▶ [DIRECTIONS]
Transcribe each record below word for word.

▶ [MATERIAL FOR THIS TASK]
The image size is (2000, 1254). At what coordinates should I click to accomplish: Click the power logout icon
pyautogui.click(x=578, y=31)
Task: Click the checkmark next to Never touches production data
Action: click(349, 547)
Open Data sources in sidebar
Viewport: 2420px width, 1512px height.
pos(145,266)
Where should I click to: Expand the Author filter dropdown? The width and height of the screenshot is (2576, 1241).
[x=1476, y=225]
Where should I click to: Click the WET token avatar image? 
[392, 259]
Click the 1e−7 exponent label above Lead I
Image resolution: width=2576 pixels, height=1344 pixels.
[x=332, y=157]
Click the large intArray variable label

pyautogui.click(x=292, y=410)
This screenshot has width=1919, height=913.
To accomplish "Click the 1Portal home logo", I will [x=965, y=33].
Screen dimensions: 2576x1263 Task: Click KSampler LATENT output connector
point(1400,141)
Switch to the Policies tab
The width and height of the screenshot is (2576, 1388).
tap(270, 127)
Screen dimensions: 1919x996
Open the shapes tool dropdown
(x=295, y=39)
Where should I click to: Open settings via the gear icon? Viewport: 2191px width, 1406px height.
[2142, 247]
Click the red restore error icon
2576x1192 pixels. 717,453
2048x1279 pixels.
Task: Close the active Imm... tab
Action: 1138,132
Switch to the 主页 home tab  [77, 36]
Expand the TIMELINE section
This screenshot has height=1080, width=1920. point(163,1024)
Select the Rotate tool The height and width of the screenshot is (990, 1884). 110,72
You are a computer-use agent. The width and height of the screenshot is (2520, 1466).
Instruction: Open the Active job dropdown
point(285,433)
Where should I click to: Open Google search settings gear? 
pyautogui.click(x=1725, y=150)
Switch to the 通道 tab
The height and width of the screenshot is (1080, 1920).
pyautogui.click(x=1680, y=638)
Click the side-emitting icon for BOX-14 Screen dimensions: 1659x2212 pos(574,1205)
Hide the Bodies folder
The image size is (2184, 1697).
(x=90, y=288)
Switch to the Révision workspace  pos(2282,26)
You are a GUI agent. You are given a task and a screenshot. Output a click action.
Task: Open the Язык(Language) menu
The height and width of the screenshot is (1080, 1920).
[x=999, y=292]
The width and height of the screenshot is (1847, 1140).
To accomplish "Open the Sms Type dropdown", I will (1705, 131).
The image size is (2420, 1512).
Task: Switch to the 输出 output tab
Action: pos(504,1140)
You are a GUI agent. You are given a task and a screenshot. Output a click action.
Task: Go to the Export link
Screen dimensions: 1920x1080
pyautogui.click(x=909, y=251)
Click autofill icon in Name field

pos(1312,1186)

▶ [SOLUTION TO THE EXERCISE]
The image size is (2000, 1254). At what coordinates should I click to accomplish: Click the power logout icon
pyautogui.click(x=578, y=31)
Task: Click the checkmark next to Never touches production data
Action: click(349, 547)
Open Data sources in sidebar
Viewport: 2420px width, 1512px height.
pos(145,266)
Where should I click to: Expand the Author filter dropdown? The width and height of the screenshot is (2576, 1241).
[x=1476, y=225]
Where should I click to: Click the WET token avatar image? 
[392, 259]
Click the 1e−7 exponent label above Lead I
Image resolution: width=2576 pixels, height=1344 pixels.
[x=332, y=157]
Click the large intArray variable label

pyautogui.click(x=292, y=410)
This screenshot has width=1919, height=913.
To accomplish "Click the 1Portal home logo", I will [x=965, y=33].
Screen dimensions: 2576x1263 Task: Click KSampler LATENT output connector
point(1400,141)
Switch to the Policies tab
The width and height of the screenshot is (2576, 1388).
tap(270, 127)
Screen dimensions: 1919x996
Open the shapes tool dropdown
(x=295, y=39)
Where should I click to: Open settings via the gear icon? Viewport: 2191px width, 1406px height.
[2142, 247]
Click the red restore error icon
2576x1192 pixels. 717,453
2048x1279 pixels.
Task: Close the active Imm... tab
Action: 1138,132
Switch to the 主页 home tab  [77, 36]
Expand the TIMELINE section
This screenshot has height=1080, width=1920. point(163,1024)
Select the Rotate tool The height and width of the screenshot is (990, 1884). 110,72
You are a computer-use agent. The width and height of the screenshot is (2520, 1466).
Instruction: Open the Active job dropdown
point(285,433)
Where should I click to: Open Google search settings gear? 
pyautogui.click(x=1725, y=150)
Switch to the 通道 tab
The height and width of the screenshot is (1080, 1920).
pyautogui.click(x=1680, y=638)
Click the side-emitting icon for BOX-14 Screen dimensions: 1659x2212 pos(574,1205)
Hide the Bodies folder
The image size is (2184, 1697).
(x=90, y=288)
Switch to the Révision workspace  pos(2282,26)
You are a GUI agent. You are given a task and a screenshot. Output a click action.
Task: Open the Язык(Language) menu
The height and width of the screenshot is (1080, 1920).
[x=999, y=292]
The width and height of the screenshot is (1847, 1140).
To accomplish "Open the Sms Type dropdown", I will (1705, 131).
The image size is (2420, 1512).
Task: Switch to the 输出 output tab
Action: pos(504,1140)
You are a GUI agent. You are given a task and a screenshot. Output a click action.
Task: Go to the Export link
Screen dimensions: 1920x1080
pyautogui.click(x=909, y=251)
Click autofill icon in Name field

pos(1312,1186)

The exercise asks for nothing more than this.